_What you should do_:
In this exercise, return only the lines that run from the line with "Open the 挿入 ribbon tab" to the end of the entries below, both included. Pictures are not copied.

++++ Data records ++++

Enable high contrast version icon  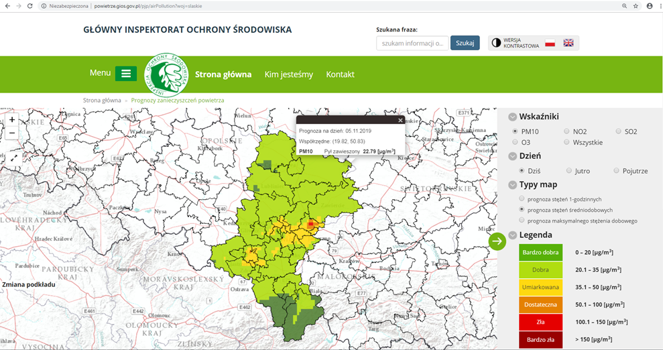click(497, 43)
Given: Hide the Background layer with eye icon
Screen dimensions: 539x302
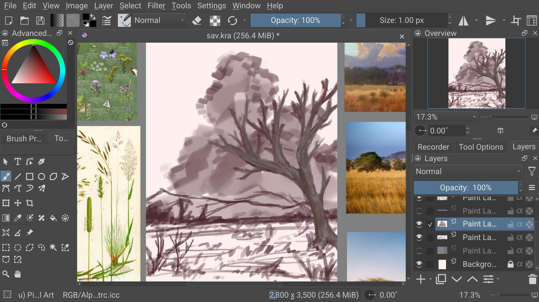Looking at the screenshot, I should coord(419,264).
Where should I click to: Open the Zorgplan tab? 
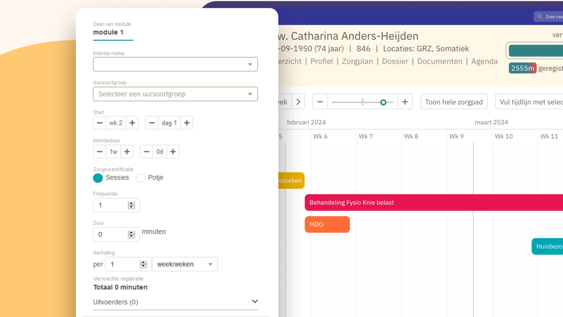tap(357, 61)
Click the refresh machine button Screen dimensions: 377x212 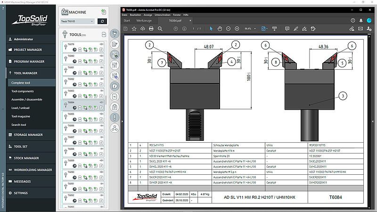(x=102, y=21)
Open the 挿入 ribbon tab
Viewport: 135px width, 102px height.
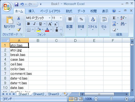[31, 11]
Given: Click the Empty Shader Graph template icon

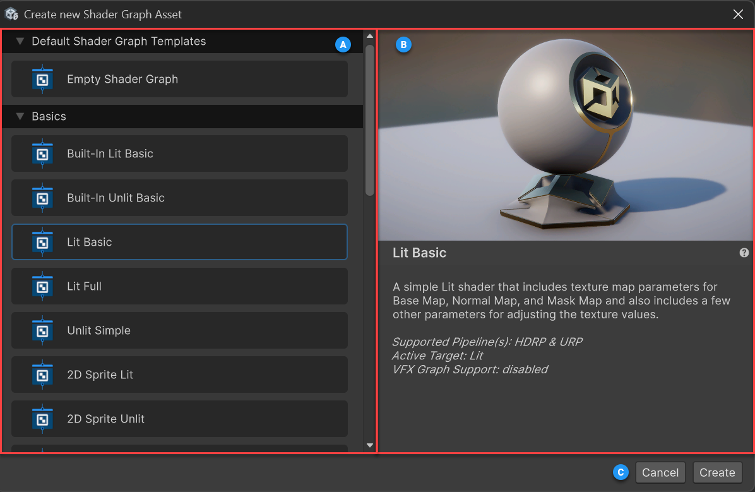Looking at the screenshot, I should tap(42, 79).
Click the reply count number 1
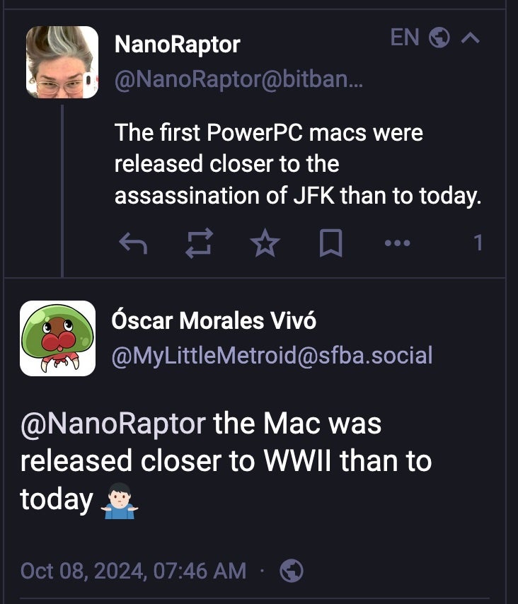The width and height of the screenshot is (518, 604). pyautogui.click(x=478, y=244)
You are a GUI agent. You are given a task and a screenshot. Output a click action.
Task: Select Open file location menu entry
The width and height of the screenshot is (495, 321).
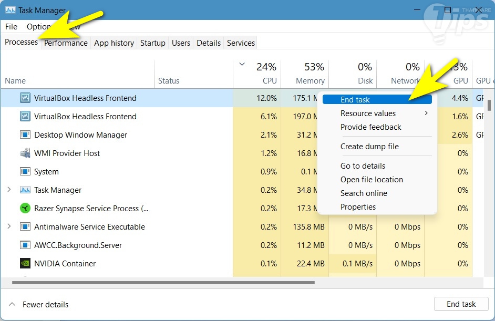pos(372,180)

++++

_Solution to the exercise_:
Open the 挿入 ribbon tab
Viewport: 135px width, 102px height.
[31, 11]
Given: Click the Empty Shader Graph template icon

Looking at the screenshot, I should tap(42, 79).
Click the reply count number 1
The width and height of the screenshot is (518, 604). pyautogui.click(x=478, y=244)
You are a GUI agent. You are given a task and a screenshot. Output a click action.
Task: Select Open file location menu entry
The width and height of the screenshot is (495, 321).
pos(372,180)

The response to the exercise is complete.